ACERCA DO ARTIGO DE CÉSAR GAMA
O jornalista César Gama é um intelectual formidável, com grande conhecimento sobre assuntos diversos e, sempre que possível, polemista juramentado. É bom tê-lo nestas #VerdadesQueIncomodam. De fato, este espaço, de certa forma, surgiu por sua inspiração e provocação.
O artigo dele traz algumas verdades interessantes para instigar o senso crítico, especialmente quando afirma que a busca pela realização do desejo de poder, “uma satisfação de natureza exclusivamente egoica” do ser humano, travestida de “manifestação pública altruística, exteriorizada por meio de um suposto genuíno interesse coletivo”, permite o que Nicolau Maquiavel – aqui vem meu julgamento – definia como os fins a justificar os meios.
Em suma, “o perverso anseio de se dar bem a qualquer custo, de enganar seus semelhantes e de enriquecer sem fazer força”, não foi uma invenção petista.

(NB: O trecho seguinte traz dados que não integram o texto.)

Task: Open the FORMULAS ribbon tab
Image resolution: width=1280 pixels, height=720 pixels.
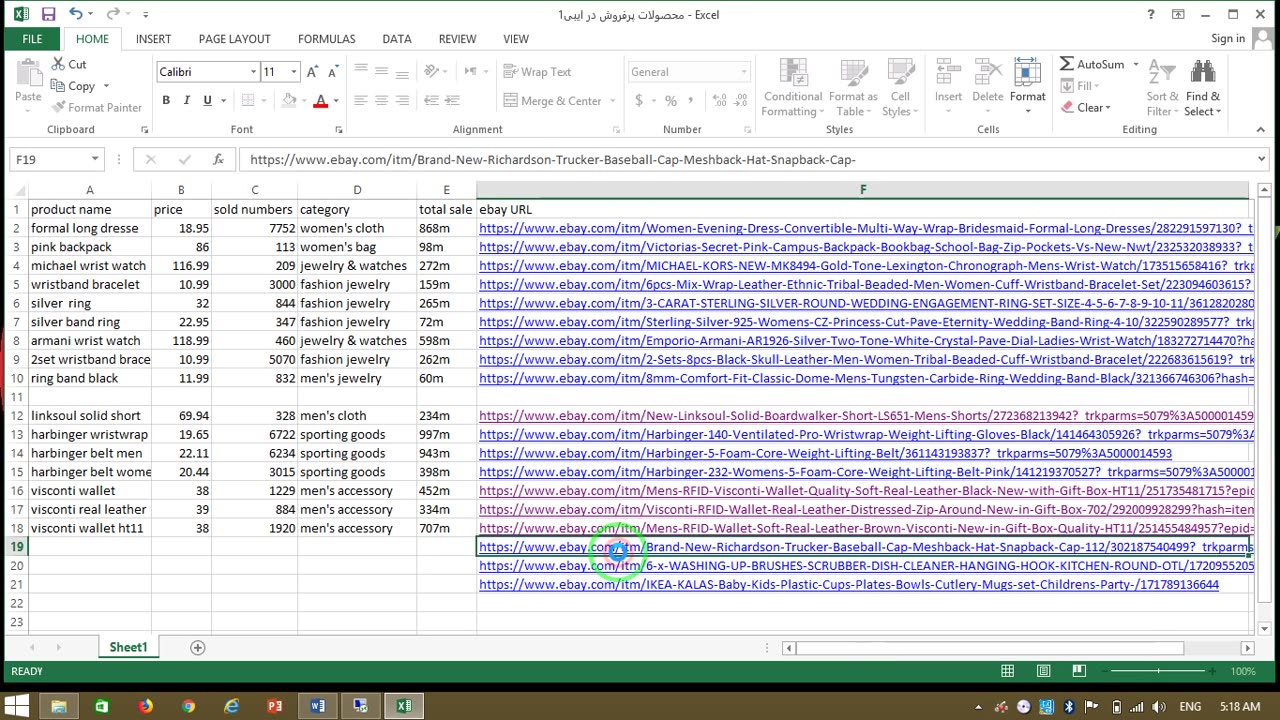Action: [x=326, y=39]
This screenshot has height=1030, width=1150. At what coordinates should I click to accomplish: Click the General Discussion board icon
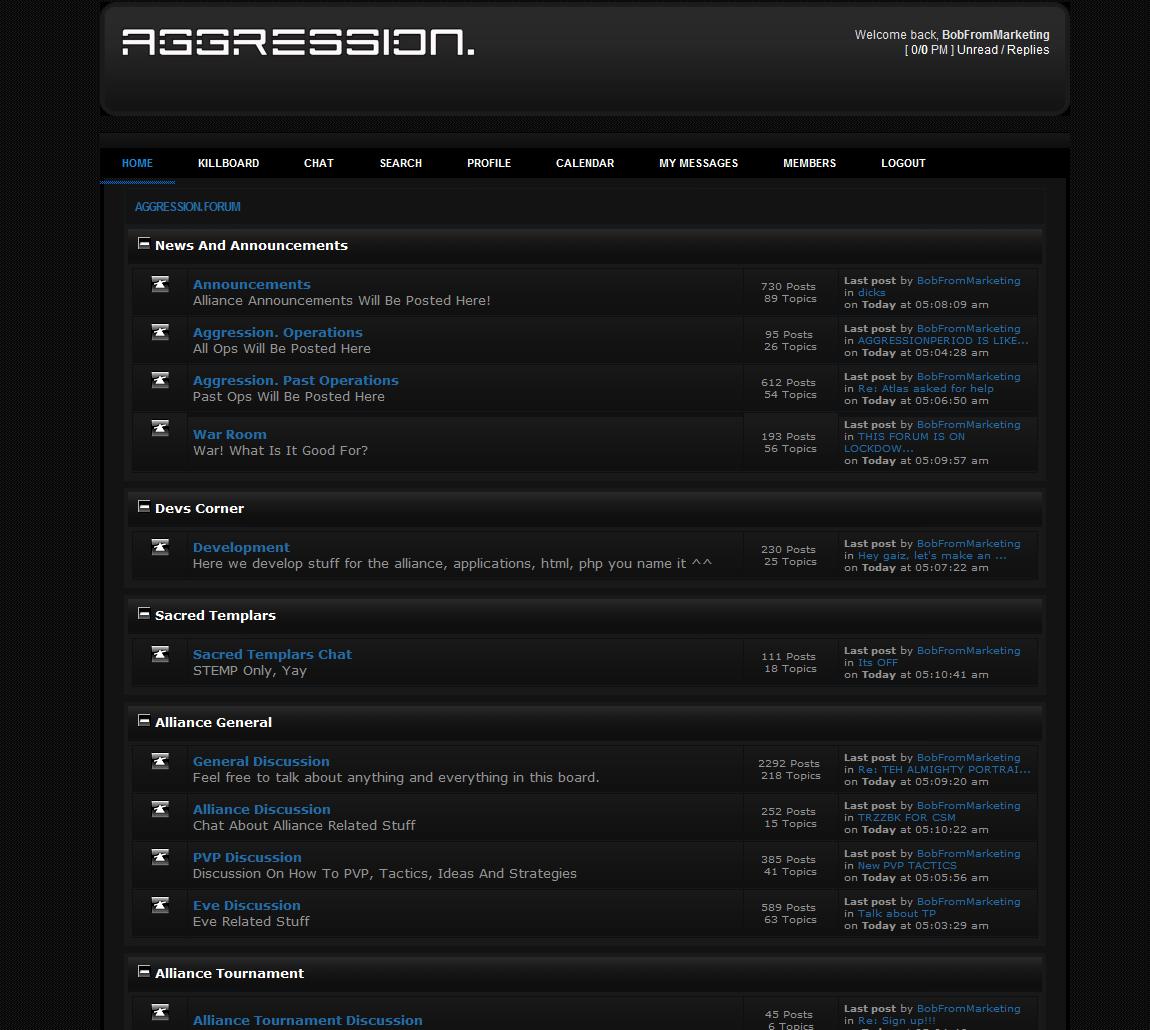pyautogui.click(x=160, y=761)
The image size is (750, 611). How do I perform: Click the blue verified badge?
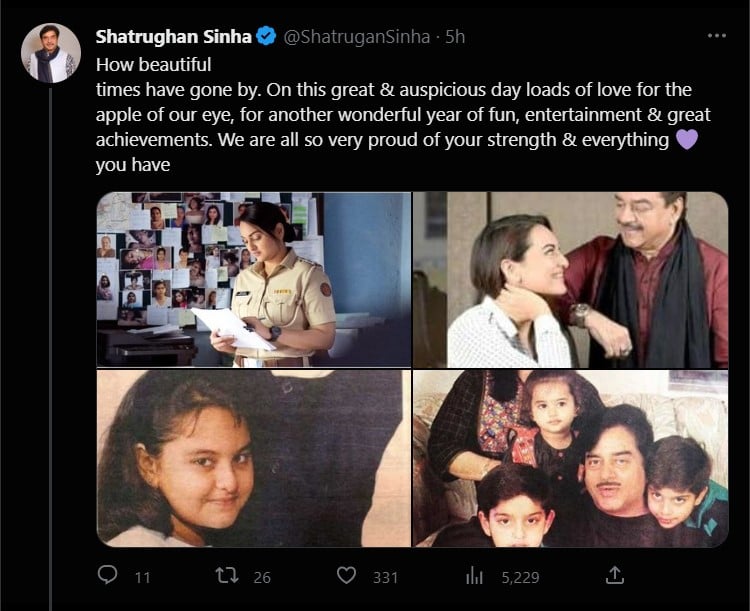(x=266, y=37)
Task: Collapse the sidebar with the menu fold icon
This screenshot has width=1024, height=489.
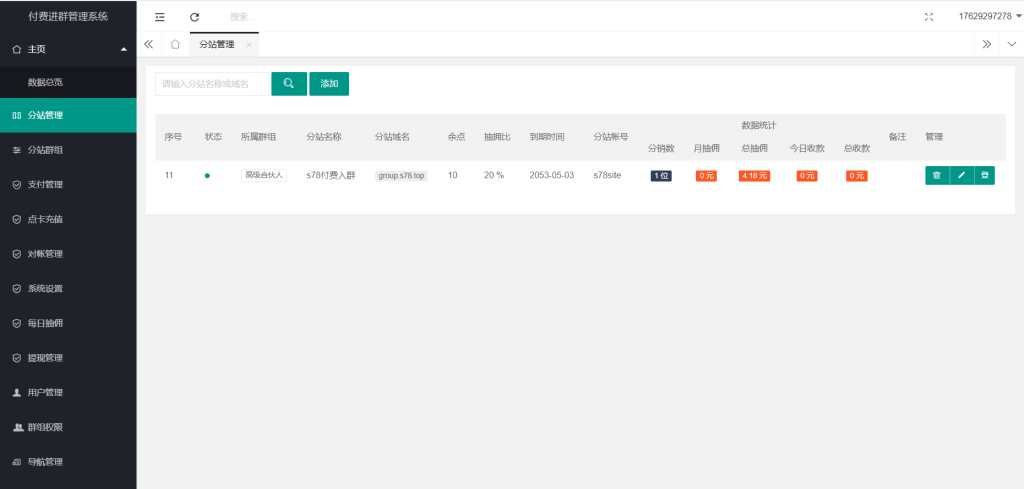Action: [x=160, y=17]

Falhou César Gama ao não se permitir uma dosimetria – não que a perversão possa ser medida pelo numerário subtraído dos cofres públicos, não, por favor! Ocorre que o Brasil vive agora sob o governo dos ladrões, como nunca antes na história deste país. Rouba-se muito, descarada e desordenadamente. Isso faltou dizer.

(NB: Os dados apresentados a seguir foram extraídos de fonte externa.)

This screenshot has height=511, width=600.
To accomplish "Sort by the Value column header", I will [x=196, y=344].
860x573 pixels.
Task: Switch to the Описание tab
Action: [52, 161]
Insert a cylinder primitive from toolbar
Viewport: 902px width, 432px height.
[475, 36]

O que moveria o petismo em direção ao escândalo? Pelo que diz César Gama, tal assertiva seria “justificável” pela busca de realizar, a qualquer custo e meio, esse desejo de poder, ora “sublimado em fraudulenta manifestação pública altruística”, para o bem coletivo. Os membros do partido roubariam, portanto, não para si mesmos – coisa da vilania burguesa e da corja direitista –, mas para manter esse suposto genuíno interesse coletivo, o de garantir a sobrevivência nas instâncias do poder daqueles que, por pureza d'alma, pensam apenas no povo e só roubam para proteger o povo das garras daqueles que querem explorá-lo, sem nada dar em troca – nem uma Bolsa-família.

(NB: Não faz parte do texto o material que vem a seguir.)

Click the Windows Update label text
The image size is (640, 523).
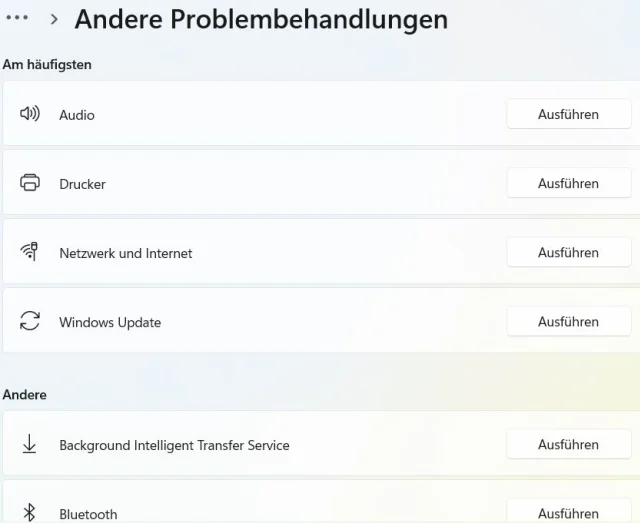tap(110, 322)

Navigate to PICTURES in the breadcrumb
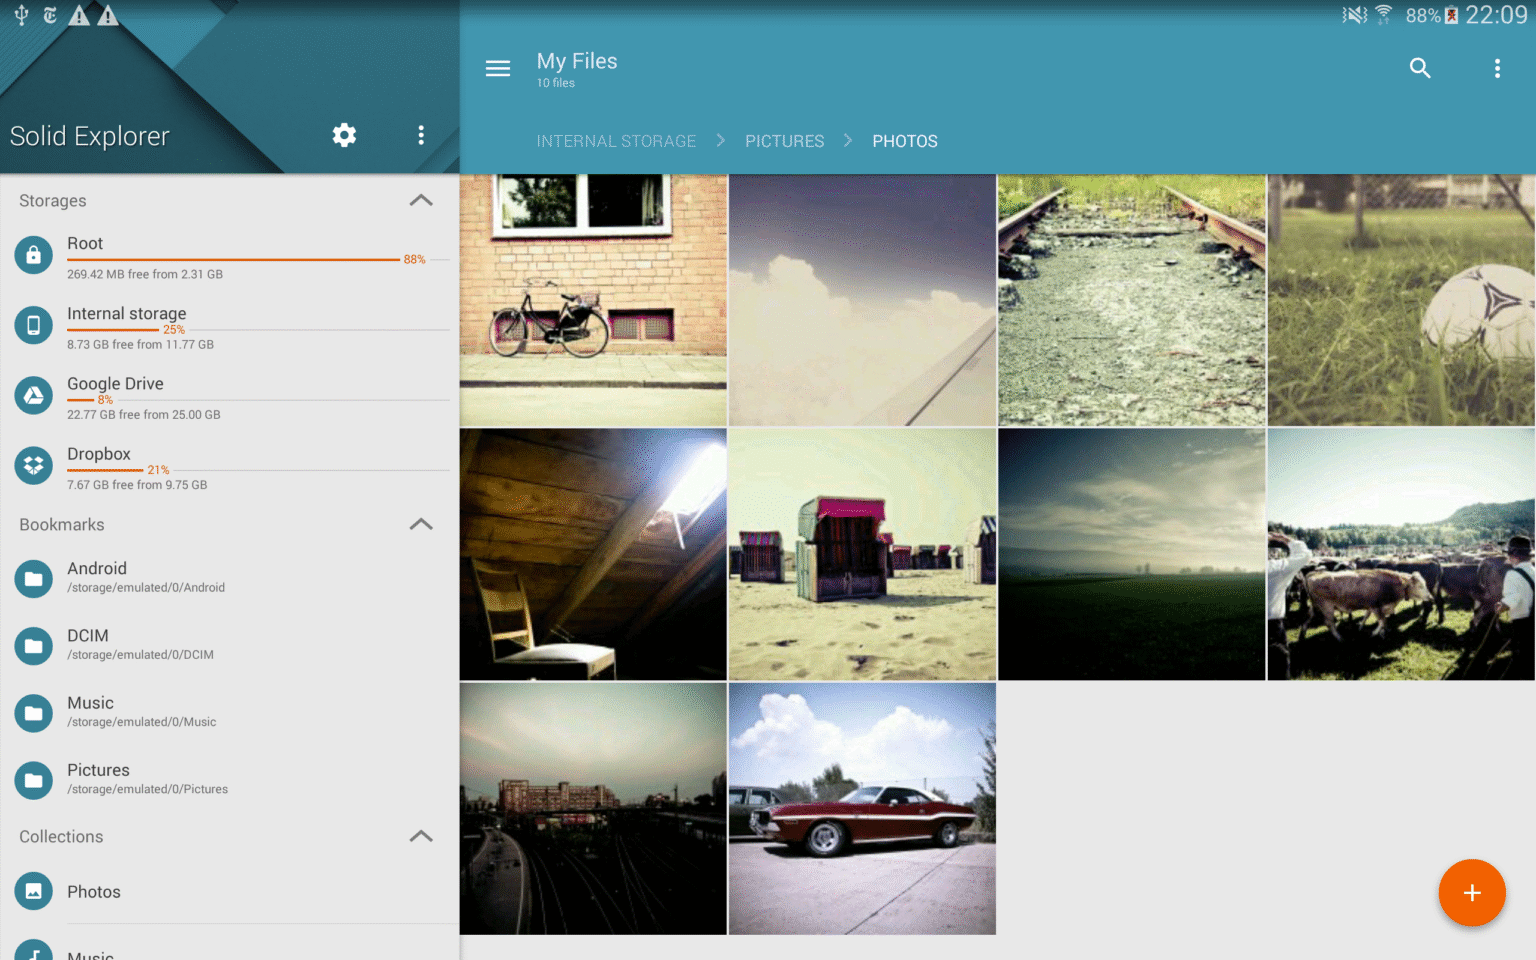(x=784, y=141)
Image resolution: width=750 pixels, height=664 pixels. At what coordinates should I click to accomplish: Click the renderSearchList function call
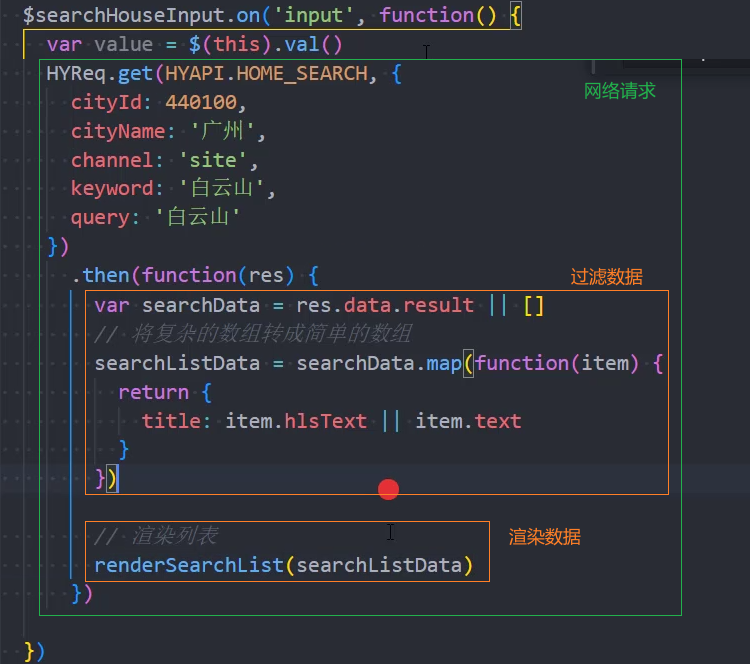[189, 566]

É verdade que, “com PT ou sem PT, a tendência é que a roubalheira na atividade pública vira e volta esteja sempre em alta”. Ocorre que, com o PT, a roubalheira virou uma “política” de governo. Se o era noutros tempos – e creio que o fosse, sim! –, não alcançava o patamar endêmico e sistêmico de hoje, nem comprometia instâncias outras do Poder, como o Legislativo (compadrado e cooptado) e o Judiciário (idem). Ou seja, havia mais pudor e mais gente com verdadeiro “espírito público”. Não digo isso por inocência, mas baseado no princípio da exceção.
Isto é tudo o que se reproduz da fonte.